As of Saturday, Bangor’s Husson College will officially become Husson University, with doctoral programs already in physical therapy and pharmacy and prospectively in ministry, law and medicine.
President William H, Beardsley, in one of Husson’s business breakfasts last week, traced the institution’s growth in 110 years, from the Shaw Business College and School of Penmanship in second-floor offices at the corner of Hammond and Central streets and a little nursing school at Bangor General Hospital. Now it has a sweeping campus off Broadway offering 30 degrees and with an entering class of 900 students.

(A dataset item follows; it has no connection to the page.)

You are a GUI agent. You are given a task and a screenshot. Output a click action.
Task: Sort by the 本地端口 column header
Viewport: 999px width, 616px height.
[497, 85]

Husson’s advanced degrees typify the school’s continuing role in providing truly vocational education. It offers professional doctorates rather than liberal arts, engineering or research Ph.D.s. As President Beardsley put it, “In those great fields, to Bowdoin, Bates, Colby and the University of Maine, we yield the honors.” He said that “our undergraduate liberal arts degrees are not intellectual ends in themselves but rather they lead to a profession.” Its Bachelor of Science degree in English is really pre-law. Its bachelor’s degree in psychology “leads to licensure, not Jung or Freud.”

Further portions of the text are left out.